J'opine du chef lentement pour appuyer la véracité de ses mots. Mon autre guide s'avance jusqu'à nous et échange un regard confiant avec moi. J'accepte cette marque de soutien tandis que Gillian relance sa proposition de départ, à savoir nous restaurer.

Kalon et Sander lui emboîtent le pas lorsqu'elle commence à marcher en direction de la salle à manger, un nouveau sujet de discussion sur leurs lèvres afin de contribuer à détendre l'atmosphère.

Je suis leur sillage, plus en retrait, la tête encore pleine d'interrogations et d'incertitudes quant à l'avenir et ma relation avec la guerrière brune. Et c'est à l'unisson, une fois répertoriés tous les déconvenues et doutes qui nous assaillent, que ma voix interne et moi poussons un soupir. Cette dernière a beau avoir plus foi et plus de ressources que moi, elle se rend bien compte de la difficulté de la tâche.

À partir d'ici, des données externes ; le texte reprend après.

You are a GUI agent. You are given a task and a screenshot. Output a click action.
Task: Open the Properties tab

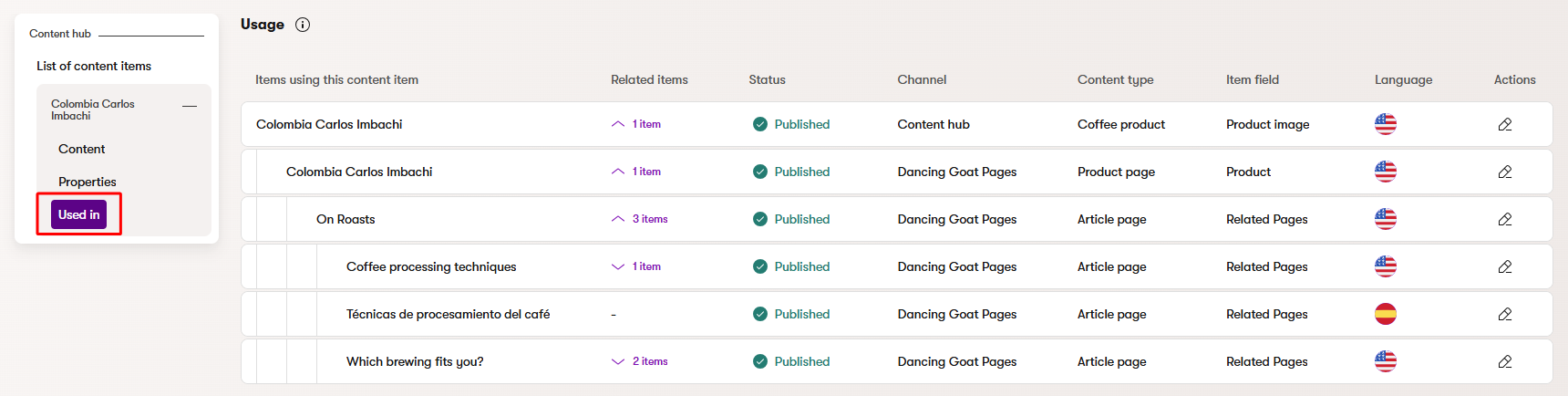87,182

Le temps reste toujours notre allié, pas de doute là-dessus... En revanche le manque d'éléments sur sa vie et ses pensées, lui, ne nous aide pas.

Impossible donc de ne pas en arriver à cette conclusion, alors que je traverse un couloir, l'écho des voix de mes amis au loin : conquérir Eleuia sera l'une des plus grandes épreuves de ma vie.